You Win, Ruby
After the last three months, I've come to the conclusion: Ruby is a wonderful language, and I don't want to write code in Perl any more. I like Perl: it's fast, powerful, and has a terrific community around it. If you wanted to run your television through a LEGO USB IR transceiver, yeah, there's probably something in CPAN for that. However, I'm finding that the rocky syntax of Perl gets in the way of my thinking. I don't want to use $hash_of_hashes->{'key'}->{'key2'}
to get at at what should be a simple data structure. Using five special characters on a variable makes my code hard to understand, and makes it easier to cause bugs. It's a good language, but Perl has its limits. After spending months writing clean, joyful code, I think that the Ruby language maps more closely to the domains of the problems I'm trying to solve.

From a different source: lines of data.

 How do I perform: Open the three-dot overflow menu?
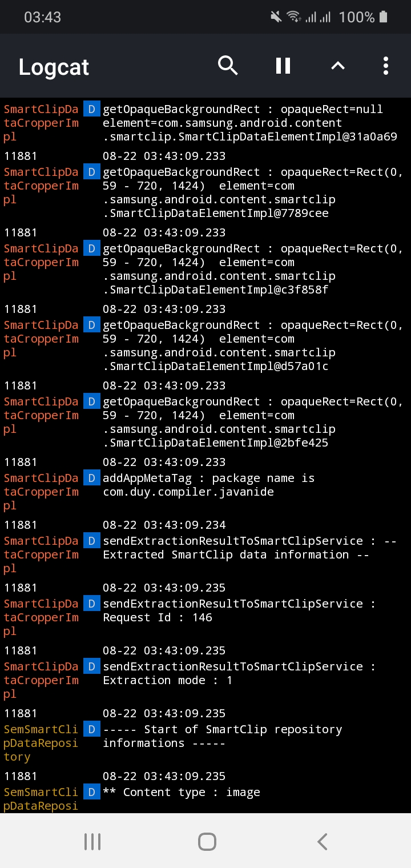[385, 66]
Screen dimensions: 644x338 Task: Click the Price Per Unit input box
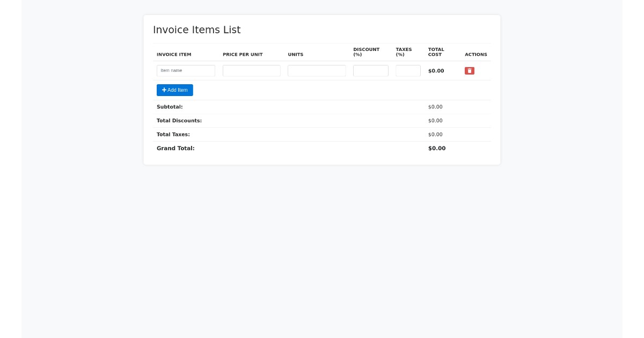tap(252, 71)
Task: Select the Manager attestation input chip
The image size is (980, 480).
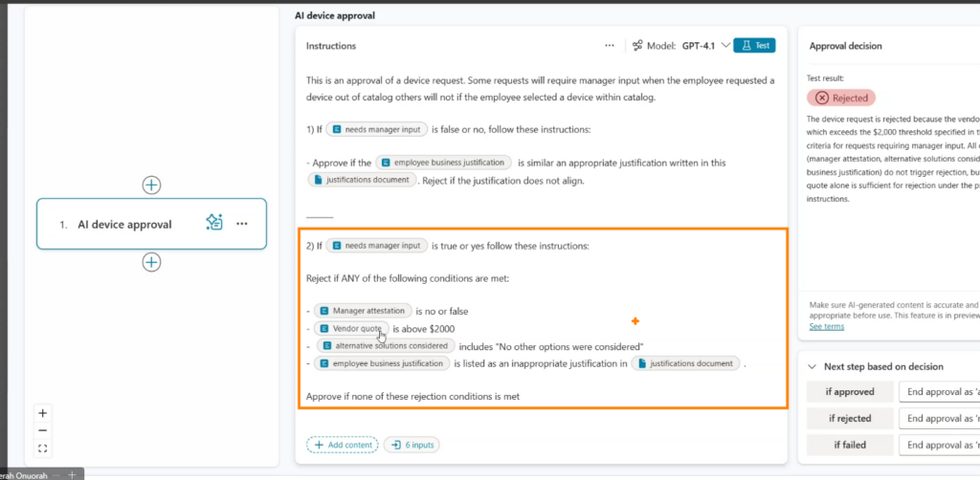Action: coord(363,311)

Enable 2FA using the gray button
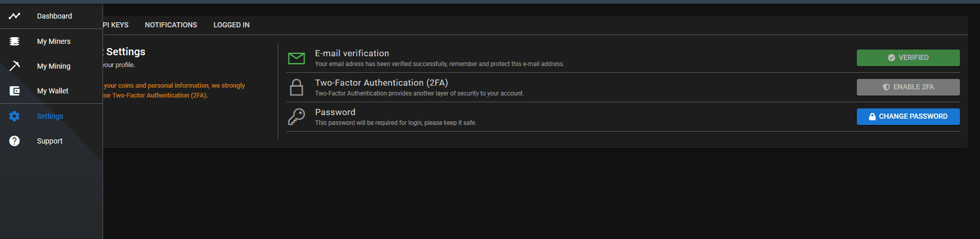(x=908, y=87)
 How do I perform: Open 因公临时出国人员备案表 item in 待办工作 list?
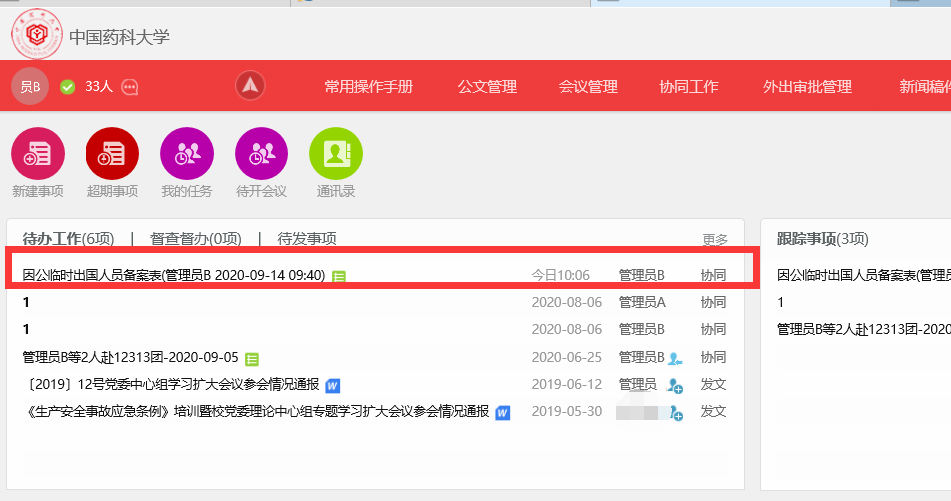[x=173, y=275]
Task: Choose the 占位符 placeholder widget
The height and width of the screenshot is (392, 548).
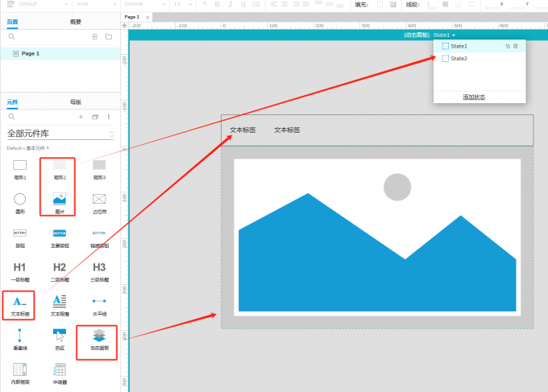Action: coord(99,201)
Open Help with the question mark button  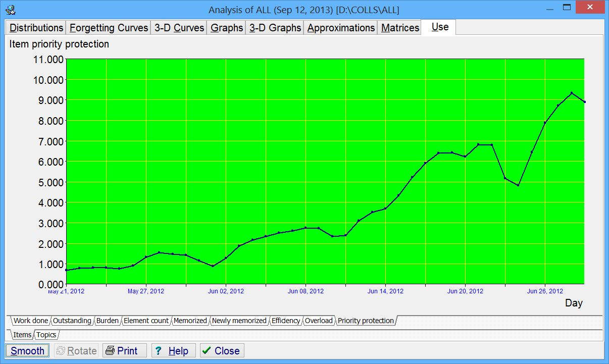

There are a lot of things I like very much about Ragnar: it's quite fast, extensively configurable, and compliant with web standards by design. XSLT transforms keep logic and presentation well separated, and the powerful query engine makes node-level logic simple. I plan to preserve the best aspects of this design, but refactor the code into a Ruby platform, separate node data taipus into a more traditional database schema for efficiency, and define a plugin architecture with callbacks for node lifecycle handling. For now, at least, I'll avoid the temptation to use Rails for this project: I prefer XSLT, and working this way is more fun for me. :-)
New Ragnar Functions
Work on Ragnar continues, but mostly behind the scenes. I've written a simple node management tool to edit their properties, a friendly interface for deleting nodes, and a node addition page generated from the defined data taipus. Doing this entailed a redesign of the CGI parser, so things feel a bit cleaner now. Finally, an XML export mode is the result of a more flexible output function--this makes designing templates much easier, and lets other programs access Ragnar data without scraping.
Adding text content is now much easier. The filter understands both plain text conventions and html formatting, but strips disallowed tags and attributes through HTML::Scrubber. This behavior is fully configurable, and works well for small comments and large bodies of text alike.